» STATED GOAL
Render the material below as a Markdown table with two columns, Row and Text, giving each line its own numbered row and leaving out blank lines.

» DATASET RECORDS
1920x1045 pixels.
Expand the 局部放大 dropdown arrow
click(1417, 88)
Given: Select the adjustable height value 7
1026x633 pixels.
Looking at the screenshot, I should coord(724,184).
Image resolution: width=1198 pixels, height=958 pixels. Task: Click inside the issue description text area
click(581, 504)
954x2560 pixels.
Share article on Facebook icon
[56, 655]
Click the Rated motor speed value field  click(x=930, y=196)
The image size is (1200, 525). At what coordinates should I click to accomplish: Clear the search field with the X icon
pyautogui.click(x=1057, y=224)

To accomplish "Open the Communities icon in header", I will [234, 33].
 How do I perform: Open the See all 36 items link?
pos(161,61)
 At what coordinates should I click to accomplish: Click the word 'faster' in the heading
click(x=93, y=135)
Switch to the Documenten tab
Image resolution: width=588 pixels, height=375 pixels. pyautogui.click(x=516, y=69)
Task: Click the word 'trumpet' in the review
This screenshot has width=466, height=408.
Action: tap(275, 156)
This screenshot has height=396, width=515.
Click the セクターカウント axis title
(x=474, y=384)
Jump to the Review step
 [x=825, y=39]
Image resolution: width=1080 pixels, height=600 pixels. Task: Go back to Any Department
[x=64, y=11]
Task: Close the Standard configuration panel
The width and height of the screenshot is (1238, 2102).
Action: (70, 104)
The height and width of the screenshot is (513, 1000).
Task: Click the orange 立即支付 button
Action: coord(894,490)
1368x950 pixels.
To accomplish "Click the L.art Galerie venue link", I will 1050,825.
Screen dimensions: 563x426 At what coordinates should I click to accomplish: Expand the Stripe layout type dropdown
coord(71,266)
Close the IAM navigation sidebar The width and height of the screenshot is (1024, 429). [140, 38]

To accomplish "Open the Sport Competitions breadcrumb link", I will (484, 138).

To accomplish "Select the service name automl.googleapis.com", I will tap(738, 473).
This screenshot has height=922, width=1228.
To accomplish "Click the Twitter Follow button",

» WRITTEN ANSWER
| Row | Text |
|---|---|
| 1 | 1920x1045 pixels. |
| 2 | Expand the 局部放大 dropdown arrow |
| 3 | click(1417, 88) |
| 4 | Given: Select the adjustable height value 7 |
| 5 | 1026x633 pixels. |
| 6 | Looking at the screenshot, I should coord(724,184). |
| 7 | Image resolution: width=1198 pixels, height=958 pixels. Task: Click inside the issue description text area |
| 8 | click(581, 504) |
| 9 | 954x2560 pixels. |
| 10 | Share article on Facebook icon |
| 11 | [56, 655] |
| 12 | Click the Rated motor speed value field  click(x=930, y=196) |
| 13 | The image size is (1200, 525). At what coordinates should I click to accomplish: Clear the search field with the X icon |
| 14 | pyautogui.click(x=1057, y=224) |
| 15 | To accomplish "Open the Communities icon in header", I will [234, 33]. |
| 16 |  How do I perform: Open the See all 36 items link? |
| 17 | pos(161,61) |
| 18 |  At what coordinates should I click to accomplish: Click the word 'faster' in the heading |
| 19 | click(x=93, y=135) |
| 20 | Switch to the Documenten tab |
| 21 | Image resolution: width=588 pixels, height=375 pixels. pyautogui.click(x=516, y=69) |
| 22 | Task: Click the word 'trumpet' in the review |
| 23 | This screenshot has width=466, height=408. |
| 24 | Action: tap(275, 156) |
| 25 | This screenshot has height=396, width=515. |
| 26 | Click the セクターカウント axis title |
| 27 | (x=474, y=384) |
| 28 | Jump to the Review step |
| 29 |  [x=825, y=39] |
| 30 | Image resolution: width=1080 pixels, height=600 pixels. Task: Go back to Any Department |
| 31 | [x=64, y=11] |
| 32 | Task: Close the Standard configuration panel |
| 33 | The width and height of the screenshot is (1238, 2102). |
| 34 | Action: (70, 104) |
| 35 | The height and width of the screenshot is (513, 1000). |
| 36 | Task: Click the orange 立即支付 button |
| 37 | Action: coord(894,490) |
| 38 | 1368x950 pixels. |
| 39 | To accomplish "Click the L.art Galerie venue link", I will 1050,825. |
| 40 | Screen dimensions: 563x426 At what coordinates should I click to accomplish: Expand the Stripe layout type dropdown |
| 41 | coord(71,266) |
| 42 | Close the IAM navigation sidebar The width and height of the screenshot is (1024, 429). [140, 38] |
| 43 | To accomplish "Open the Sport Competitions breadcrumb link", I will (484, 138). |
| 44 | To accomplish "Select the service name automl.googleapis.com", I will tap(738, 473). |
| 45 | This screenshot has height=922, width=1228. |
| 46 | To accomplish "Click the Twitter Follow button", |